Work request:
Set down each line exactly, beginning with the one that contains "827x332 pixels. How" and continuing through the last line of the listing, and nothing else.
────────────────────
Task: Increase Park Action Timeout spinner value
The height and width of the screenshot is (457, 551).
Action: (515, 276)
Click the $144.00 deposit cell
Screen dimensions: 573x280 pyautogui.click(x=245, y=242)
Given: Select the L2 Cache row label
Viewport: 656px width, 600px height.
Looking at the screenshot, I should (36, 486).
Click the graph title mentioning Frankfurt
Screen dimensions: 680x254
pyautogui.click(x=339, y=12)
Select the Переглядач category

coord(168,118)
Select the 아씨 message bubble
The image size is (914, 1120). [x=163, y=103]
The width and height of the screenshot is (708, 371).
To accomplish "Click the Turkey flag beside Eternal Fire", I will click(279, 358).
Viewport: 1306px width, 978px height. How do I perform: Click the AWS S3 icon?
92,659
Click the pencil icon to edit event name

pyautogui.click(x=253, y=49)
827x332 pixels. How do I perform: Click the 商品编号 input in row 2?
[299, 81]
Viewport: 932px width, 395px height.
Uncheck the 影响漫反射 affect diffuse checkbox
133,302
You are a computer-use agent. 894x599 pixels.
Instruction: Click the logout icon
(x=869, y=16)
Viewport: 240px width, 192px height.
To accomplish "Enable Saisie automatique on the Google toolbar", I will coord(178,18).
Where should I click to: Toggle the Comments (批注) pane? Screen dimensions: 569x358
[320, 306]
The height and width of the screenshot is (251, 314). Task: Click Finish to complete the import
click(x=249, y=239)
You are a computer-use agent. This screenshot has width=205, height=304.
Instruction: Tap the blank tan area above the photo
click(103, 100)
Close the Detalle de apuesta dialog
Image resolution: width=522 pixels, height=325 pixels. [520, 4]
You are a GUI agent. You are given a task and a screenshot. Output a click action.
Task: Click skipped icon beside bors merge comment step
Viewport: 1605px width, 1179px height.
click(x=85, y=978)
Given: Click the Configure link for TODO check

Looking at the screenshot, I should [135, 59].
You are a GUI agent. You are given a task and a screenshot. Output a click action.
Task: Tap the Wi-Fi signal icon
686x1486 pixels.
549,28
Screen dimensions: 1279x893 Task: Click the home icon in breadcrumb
────────────────────
Solution to the problem:
827x332 pixels. How do I perform: Click the 商品编号 input in row 2?
[299, 81]
Viewport: 932px width, 395px height.
Uncheck the 影响漫反射 affect diffuse checkbox
133,302
You are a computer-use agent. 894x599 pixels.
Instruction: Click the logout icon
(x=869, y=16)
Viewport: 240px width, 192px height.
To accomplish "Enable Saisie automatique on the Google toolbar", I will coord(178,18).
Where should I click to: Toggle the Comments (批注) pane? Screen dimensions: 569x358
[320, 306]
The height and width of the screenshot is (251, 314). Task: Click Finish to complete the import
click(x=249, y=239)
You are a computer-use agent. This screenshot has width=205, height=304.
Instruction: Tap the blank tan area above the photo
click(103, 100)
Close the Detalle de apuesta dialog
Image resolution: width=522 pixels, height=325 pixels. [520, 4]
You are a GUI agent. You are given a task and a screenshot. Output a click action.
Task: Click skipped icon beside bors merge comment step
Viewport: 1605px width, 1179px height.
click(x=85, y=978)
Given: Click the Configure link for TODO check

Looking at the screenshot, I should [135, 59].
You are a GUI agent. You are given a task and a screenshot. Output a click action.
Task: Tap the Wi-Fi signal icon
686x1486 pixels.
549,28
Screen dimensions: 1279x893 Task: Click the home icon in breadcrumb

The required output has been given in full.